1.) Creating and destroying render textures as needed is technically okay (you may run into a small frame drops depending on resolution and number for render textures). So you can probably keep going as is so long as you are not using HDRP (cameras get expensive fast in HDRP).

2.) Use render texture pools to avoid the frame drop in creating up to 20 render textures. This doesn't solve the HDRP camera issue but should be okay in URP so long as you don't get too crazy with additional cameras (think I tested up to 50 or with a 1080 on Windows). There should be many examples of how to do object pooling online, combine this with a singleton pattern so you can grab them from anywhere in your game as needed.

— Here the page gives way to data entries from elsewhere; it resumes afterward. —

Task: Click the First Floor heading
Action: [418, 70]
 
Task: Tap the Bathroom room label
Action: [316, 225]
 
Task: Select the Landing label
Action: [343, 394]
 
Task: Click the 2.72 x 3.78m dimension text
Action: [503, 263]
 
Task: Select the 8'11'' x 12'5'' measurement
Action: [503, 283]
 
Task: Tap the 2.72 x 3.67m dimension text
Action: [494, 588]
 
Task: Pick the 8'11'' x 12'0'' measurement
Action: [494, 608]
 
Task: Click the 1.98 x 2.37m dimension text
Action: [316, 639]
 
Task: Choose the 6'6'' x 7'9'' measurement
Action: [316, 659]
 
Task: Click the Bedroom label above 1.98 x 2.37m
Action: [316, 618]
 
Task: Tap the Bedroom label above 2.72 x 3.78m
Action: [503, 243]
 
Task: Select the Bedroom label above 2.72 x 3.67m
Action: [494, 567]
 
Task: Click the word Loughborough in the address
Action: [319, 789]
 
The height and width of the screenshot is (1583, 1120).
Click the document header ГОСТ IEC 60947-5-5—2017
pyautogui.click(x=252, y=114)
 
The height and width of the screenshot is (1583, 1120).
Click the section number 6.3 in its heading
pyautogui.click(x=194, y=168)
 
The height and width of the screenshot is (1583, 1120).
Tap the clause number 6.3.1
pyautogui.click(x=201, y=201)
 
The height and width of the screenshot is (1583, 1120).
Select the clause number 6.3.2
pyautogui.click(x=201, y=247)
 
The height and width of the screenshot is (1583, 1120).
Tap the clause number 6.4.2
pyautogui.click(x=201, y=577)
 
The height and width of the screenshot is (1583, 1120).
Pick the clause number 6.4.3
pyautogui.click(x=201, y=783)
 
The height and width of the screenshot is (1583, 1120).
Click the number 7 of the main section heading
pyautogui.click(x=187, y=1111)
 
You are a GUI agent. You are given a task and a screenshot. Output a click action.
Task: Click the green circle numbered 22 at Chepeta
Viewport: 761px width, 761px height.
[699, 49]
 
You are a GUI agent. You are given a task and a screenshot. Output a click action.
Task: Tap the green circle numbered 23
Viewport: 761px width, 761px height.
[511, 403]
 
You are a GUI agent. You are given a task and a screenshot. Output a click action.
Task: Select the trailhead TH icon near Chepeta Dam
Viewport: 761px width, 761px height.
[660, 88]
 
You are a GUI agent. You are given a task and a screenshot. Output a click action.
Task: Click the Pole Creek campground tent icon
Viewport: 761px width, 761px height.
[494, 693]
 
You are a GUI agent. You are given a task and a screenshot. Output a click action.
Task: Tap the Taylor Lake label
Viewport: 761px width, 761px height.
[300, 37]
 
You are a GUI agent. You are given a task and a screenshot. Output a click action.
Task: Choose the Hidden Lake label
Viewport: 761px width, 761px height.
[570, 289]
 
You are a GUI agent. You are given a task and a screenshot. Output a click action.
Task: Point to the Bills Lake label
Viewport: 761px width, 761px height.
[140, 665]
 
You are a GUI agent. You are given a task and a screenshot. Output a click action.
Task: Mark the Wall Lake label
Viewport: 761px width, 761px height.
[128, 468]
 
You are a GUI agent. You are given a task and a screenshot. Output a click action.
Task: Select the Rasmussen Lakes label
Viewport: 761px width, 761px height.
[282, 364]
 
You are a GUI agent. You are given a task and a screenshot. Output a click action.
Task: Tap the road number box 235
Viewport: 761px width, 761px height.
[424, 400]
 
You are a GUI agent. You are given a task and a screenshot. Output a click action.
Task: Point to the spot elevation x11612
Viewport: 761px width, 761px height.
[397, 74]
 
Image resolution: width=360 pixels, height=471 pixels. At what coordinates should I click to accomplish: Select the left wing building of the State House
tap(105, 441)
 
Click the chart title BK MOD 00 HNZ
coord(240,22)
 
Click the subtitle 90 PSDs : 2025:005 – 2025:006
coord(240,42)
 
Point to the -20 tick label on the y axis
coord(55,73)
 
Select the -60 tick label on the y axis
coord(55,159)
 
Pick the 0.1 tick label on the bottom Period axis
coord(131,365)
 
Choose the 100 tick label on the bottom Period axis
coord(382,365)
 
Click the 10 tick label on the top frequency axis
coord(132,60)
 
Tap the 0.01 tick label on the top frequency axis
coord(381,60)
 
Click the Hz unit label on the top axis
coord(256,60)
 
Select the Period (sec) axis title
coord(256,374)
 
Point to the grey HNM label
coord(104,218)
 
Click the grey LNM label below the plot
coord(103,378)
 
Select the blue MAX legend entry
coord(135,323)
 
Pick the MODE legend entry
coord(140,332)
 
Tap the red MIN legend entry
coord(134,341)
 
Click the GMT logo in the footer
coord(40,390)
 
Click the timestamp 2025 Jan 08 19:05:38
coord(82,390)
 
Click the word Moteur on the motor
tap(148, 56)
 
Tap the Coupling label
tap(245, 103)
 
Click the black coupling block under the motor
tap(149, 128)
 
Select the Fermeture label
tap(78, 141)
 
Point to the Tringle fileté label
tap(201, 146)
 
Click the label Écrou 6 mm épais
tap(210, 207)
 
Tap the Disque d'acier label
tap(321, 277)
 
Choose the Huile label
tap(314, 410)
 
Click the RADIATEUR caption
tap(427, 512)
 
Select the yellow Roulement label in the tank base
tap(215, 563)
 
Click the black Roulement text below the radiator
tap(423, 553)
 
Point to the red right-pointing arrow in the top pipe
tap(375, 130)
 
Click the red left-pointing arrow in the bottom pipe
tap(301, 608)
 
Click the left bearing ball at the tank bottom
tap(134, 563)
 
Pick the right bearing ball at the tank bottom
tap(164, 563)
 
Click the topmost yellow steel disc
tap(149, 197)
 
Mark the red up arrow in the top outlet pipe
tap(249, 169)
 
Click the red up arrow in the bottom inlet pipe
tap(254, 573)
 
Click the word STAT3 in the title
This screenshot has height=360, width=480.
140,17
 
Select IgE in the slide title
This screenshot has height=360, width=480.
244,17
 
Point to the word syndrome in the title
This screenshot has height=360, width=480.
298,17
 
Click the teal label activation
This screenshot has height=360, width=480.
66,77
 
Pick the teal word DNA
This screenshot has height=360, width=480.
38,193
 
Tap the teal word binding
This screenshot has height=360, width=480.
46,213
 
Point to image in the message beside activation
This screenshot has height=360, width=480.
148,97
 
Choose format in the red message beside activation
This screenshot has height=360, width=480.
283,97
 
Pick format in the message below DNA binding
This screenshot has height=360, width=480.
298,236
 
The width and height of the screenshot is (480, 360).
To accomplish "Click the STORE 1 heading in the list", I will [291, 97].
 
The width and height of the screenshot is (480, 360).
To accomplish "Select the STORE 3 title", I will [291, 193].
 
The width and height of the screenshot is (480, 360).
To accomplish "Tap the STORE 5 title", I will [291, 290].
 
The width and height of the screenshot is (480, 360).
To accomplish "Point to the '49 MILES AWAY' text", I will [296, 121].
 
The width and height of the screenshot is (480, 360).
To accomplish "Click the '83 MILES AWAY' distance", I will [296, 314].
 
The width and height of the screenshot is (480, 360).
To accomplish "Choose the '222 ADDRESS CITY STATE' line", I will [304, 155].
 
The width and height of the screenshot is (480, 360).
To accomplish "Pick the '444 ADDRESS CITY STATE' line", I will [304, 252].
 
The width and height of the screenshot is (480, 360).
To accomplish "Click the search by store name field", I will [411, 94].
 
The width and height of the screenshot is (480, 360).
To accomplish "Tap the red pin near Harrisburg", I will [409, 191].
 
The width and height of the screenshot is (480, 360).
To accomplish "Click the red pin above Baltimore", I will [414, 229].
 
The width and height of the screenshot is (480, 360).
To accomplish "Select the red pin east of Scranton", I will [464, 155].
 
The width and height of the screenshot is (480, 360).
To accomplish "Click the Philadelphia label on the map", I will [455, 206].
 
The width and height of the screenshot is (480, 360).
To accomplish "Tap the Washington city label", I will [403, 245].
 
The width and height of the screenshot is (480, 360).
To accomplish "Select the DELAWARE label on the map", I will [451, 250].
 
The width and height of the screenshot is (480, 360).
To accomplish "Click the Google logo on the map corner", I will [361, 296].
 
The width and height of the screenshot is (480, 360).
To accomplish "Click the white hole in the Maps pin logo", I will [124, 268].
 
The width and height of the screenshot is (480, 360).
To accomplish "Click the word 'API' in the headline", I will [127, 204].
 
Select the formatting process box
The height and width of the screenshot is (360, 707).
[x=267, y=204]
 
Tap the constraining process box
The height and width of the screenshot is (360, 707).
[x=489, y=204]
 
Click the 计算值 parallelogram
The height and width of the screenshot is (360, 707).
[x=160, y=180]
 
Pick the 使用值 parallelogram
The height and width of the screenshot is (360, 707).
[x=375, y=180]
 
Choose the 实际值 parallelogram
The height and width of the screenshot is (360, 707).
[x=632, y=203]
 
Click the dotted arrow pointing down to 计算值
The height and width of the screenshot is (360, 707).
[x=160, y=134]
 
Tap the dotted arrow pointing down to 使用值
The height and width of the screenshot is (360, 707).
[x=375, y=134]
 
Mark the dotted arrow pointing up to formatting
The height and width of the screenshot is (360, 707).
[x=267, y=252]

3.) Create one dedicated camera that renders only game objects on the portraits layer and have a script that moves special character portrait prefabs into position so you can render out a single render texture Atlas of all portraits needed at the moment. This should eliminate all costs associated with creating new render textures, new cameras, and most camera render time (you still need one). This is the approach I normally take for HDRP projects when I need to do stuff like rendering text in Visual Effect graphs. It's tricky to setup but should work in most cases. Just make sure your render texture is the size of "portraitResolution.X x textureAtlasColumnCount, portraintResolution.Y x textureAtlasRowCount". So for 20 rendertextures at 256x256 that would be roughly 1280x1024 or 2560x2048 at 512x512 with 5 images per row and 4 rows. To use these images you can adjust the UV offset on any materials that take the texture atlas as a texture.